How to use LangChain and MapReduce to Classify Text Using an LLM
In this post, I will walk through how to use the MapReduce algorithm with LangChain to recursively analyze a large set of text data to generate a set of ‘topics’ covered within that text.
The example uses a large set of textual data, specifically a set of Instagram posts written by a fertility influencer covering various reproductive health topics. Each post generally has a caption that numbers around 300-400 words. The goal is to scan all the posts to create a canonical set of reproductive health topics this corpus covers and output them to a file.
Note: all the source code used in this post is available to run at home in the BlueLabel AI Cookbook GitHub repository.
Input limits of modern LLMs
One of the challenges of summarization and classification type problems with LLMs is the limited size of input tokens that most LLM providers have in place. For example, OpenAI’s GPT-4 has an input token limit of 8K, while Anthropic’s Claude has a more airy 100K.
A quick look at token limitations and pricing for GPT systems. | Source: OpenAI
For simplicity, one can equate a token to a word. Thus, if there is a 4000 token limit, that means the largest prompt you can provide to GPT is about 4000 words long. So, in the problem we are trying to solve, this token limit would only allow us to pass in 5-6 post captions at a time.
Given that limitation, how can we create a unified set of topics across all Instagram posts? That’s where LangChain’s implementation of MapReduce comes in via the MapReduceDocumentsChain.
What is MapReduce?
MapReduce is an algorithmic approach that attempts to solve a problem by recursively solving the same problem but at a smaller scale (the map step) and then combining the solution outputs to solve the original problem (the reduce step).
For our example, we can use MapReduce to break the problem into the following steps:
- Map Step: We will go through each document one by one and derive topic classification on each post individually. The LLM will be used to create these classifications, which are unique to each Post.

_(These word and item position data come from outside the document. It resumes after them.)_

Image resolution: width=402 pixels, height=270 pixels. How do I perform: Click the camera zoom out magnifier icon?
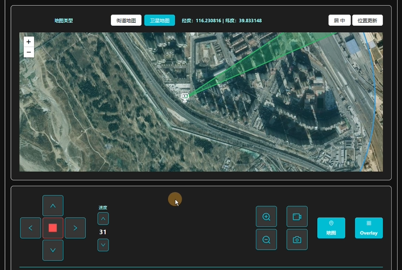pyautogui.click(x=266, y=240)
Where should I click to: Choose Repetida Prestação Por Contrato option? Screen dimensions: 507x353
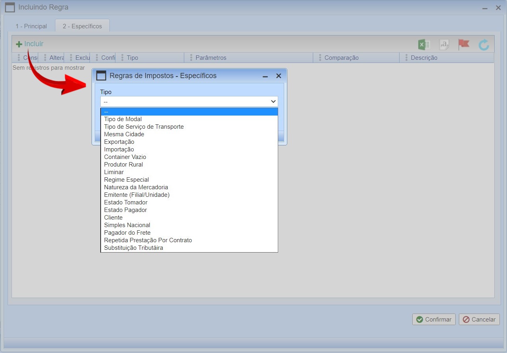click(x=148, y=240)
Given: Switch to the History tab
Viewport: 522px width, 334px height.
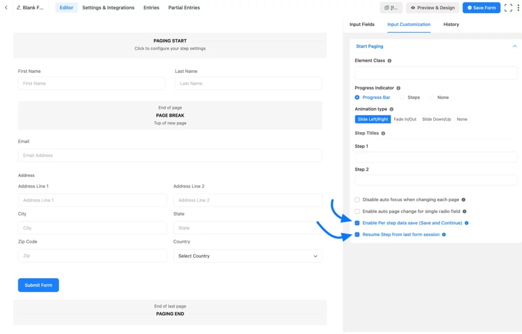Looking at the screenshot, I should point(451,24).
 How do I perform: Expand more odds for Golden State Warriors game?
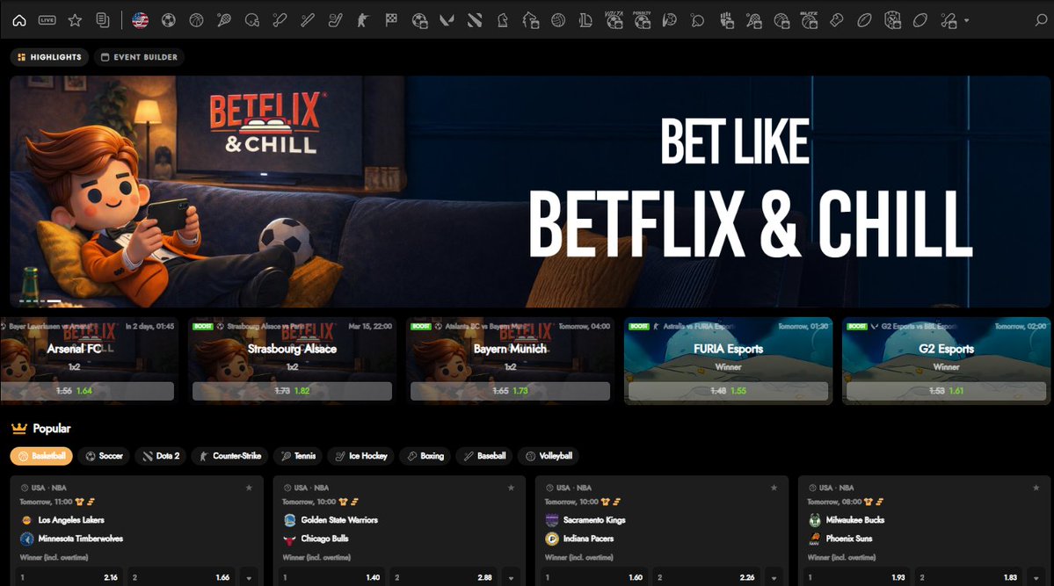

- Reduce Step: After all documents have topics generated, we use the LLM to coalesce them into a single set of topics that are unique and conceptually different.
What is LangChain?
LangChain is a developer framework that makes interacting with LLMs to solve natural language processing and text generation tasks much more manageable. Often, these types of tasks require a sequence of calls made to an LLM, passing data from one call to the next, which is where the “chain” part of LangChain comes into play.
Learn more about Langchain by following the link above.
One of the chain types LangChain provides is a MapReduceDocumentsChain, which encapsulates the implementation of a MapReduce approach to allow an LLM to derive insight across a large corpus of text that spans beyond the single prompt token limit.
How to use LangChain’s MapReduceDocumentsChain
To use the MapReduceDocumentsChain to solve our problem, we will independently set up two smaller chains using the LLMChain object. One is for the map step, the second for the reduce step, and finally, create an Uber-chain (using the MapReduceDocumentChain object) to sequence the calls to the map and reduce chains.
Reading the Instagram posts captions from a CSV File
The first step in our process is to take a CSV file that contains a dump of all Instagram post captions.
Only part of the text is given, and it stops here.